> **Activity list**
**A)** List the strains of C diphtheriae that the diphtheria text says have been isolated.
**B)** Reproduce the passage of the diphtheria text starting at "Since the implementation of the" and ending at "the advent of vaccinations.".

C diphtheriae is a non–spore-forming gram-positive bacillus characterized by its nonmotile, nonencapsulated nature. Its distinctive club-shaped appearance forms palisades or V- or L-shaped arrangements. Besides C diphtheria, Corynebacterium ulcerans can induce cutaneous diphtheria and, rarely, contribute to respiratory diphtheria cases.[4] 

The pathogenic impact of exotoxins extends to both localized and systemic manifestations of the disease. Viral bacteriophages carry the genetic code for exotoxins, facilitating their transmission among bacteria. Three distinct strains of C diphtheriae—gravis, intermedius, and mitis—have been isolated, and all 3 are capable of toxin production.[5]

The pathogenesis of diphtheria involves various etiological factors, including:

  • Incomplete or absent immunization [6]
  • Waning immunity over time, rendering older individuals without booster vaccination more susceptible to infection
  • Low herd immunity
  • Travel to endemic areas
  • Travel to regions experiencing current epidemics
  • Immunocompromised states
  • Low socioeconomic status
  • Large-scale population movements
  • Overcrowded conditions, such as military barracks, jails, and homeless shelters
  • Domestic animals [7]

Epidemiology

Since the implementation of the vaccine, the incidence of the disease has witnessed a rapid decline. Before 1920, the US reported approximately 200,000 annually.[8] However, this number has drastically decreased following the introduction of widespread immunization programs, with only around 1000 cases reported annually. Most cases are observed in individuals with low socioeconomic status, living in overcrowded conditions, lacking immunizations, with a travel history from endemic regions, and having comorbid conditions. These numbers remain higher in certain global regions, particularly Southeast Asia and Africa. Regarding mortality in the US, the figures have decreased from 100 to 200 cases to 0.001 per 100,000 population since the advent of vaccinations.

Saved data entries
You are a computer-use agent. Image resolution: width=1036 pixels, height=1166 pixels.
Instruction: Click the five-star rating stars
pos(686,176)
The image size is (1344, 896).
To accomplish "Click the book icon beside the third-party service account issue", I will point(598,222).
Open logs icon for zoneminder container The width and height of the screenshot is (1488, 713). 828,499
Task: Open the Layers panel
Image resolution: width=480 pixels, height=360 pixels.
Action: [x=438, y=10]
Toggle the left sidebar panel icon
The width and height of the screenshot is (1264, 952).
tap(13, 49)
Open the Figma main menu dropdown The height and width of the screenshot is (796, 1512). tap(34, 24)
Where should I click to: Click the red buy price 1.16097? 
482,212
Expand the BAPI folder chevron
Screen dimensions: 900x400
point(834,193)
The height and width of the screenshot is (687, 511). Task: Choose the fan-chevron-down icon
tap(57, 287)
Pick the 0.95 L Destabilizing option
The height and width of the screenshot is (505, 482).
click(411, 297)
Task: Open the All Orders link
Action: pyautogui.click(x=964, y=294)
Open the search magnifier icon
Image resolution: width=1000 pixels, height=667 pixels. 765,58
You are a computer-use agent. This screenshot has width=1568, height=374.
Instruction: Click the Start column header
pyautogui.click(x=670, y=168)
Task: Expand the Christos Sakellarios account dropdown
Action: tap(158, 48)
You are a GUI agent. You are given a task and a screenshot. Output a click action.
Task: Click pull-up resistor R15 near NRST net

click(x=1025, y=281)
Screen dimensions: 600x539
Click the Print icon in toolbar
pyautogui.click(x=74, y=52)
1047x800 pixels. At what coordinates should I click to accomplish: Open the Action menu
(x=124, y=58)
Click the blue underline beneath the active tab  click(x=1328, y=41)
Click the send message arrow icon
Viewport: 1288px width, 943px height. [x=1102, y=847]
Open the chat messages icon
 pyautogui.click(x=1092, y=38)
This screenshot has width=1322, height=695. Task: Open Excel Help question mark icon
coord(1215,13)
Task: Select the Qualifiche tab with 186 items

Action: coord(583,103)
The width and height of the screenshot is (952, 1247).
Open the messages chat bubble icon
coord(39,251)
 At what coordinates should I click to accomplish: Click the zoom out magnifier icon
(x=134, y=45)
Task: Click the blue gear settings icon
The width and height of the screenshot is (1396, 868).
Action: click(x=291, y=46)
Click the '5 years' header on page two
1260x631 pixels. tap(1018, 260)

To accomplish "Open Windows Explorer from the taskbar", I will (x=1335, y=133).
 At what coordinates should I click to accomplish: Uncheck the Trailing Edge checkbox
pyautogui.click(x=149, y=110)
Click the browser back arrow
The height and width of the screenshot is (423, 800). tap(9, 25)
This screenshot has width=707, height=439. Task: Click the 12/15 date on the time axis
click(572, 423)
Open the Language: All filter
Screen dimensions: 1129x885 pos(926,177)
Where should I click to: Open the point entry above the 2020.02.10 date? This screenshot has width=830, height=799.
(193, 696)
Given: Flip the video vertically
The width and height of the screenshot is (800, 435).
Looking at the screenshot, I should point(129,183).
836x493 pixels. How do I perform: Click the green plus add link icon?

> **Task results**
**A)** gravis, intermedius, mitis

**B)**
Since the implementation of the vaccine, the incidence of the disease has witnessed a rapid decline. Before 1920, the US reported approximately 200,000 annually.[8] However, this number has drastically decreased following the introduction of widespread immunization programs, with only around 1000 cases reported annually. Most cases are observed in individuals with low socioeconomic status, living in overcrowded conditions, lacking immunizations, with a travel history from endemic regions, and having comorbid conditions. These numbers remain higher in certain global regions, particularly Southeast Asia and Africa. Regarding mortality in the US, the figures have decreased from 100 to 200 cases to 0.001 per 100,000 population since the advent of vaccinations.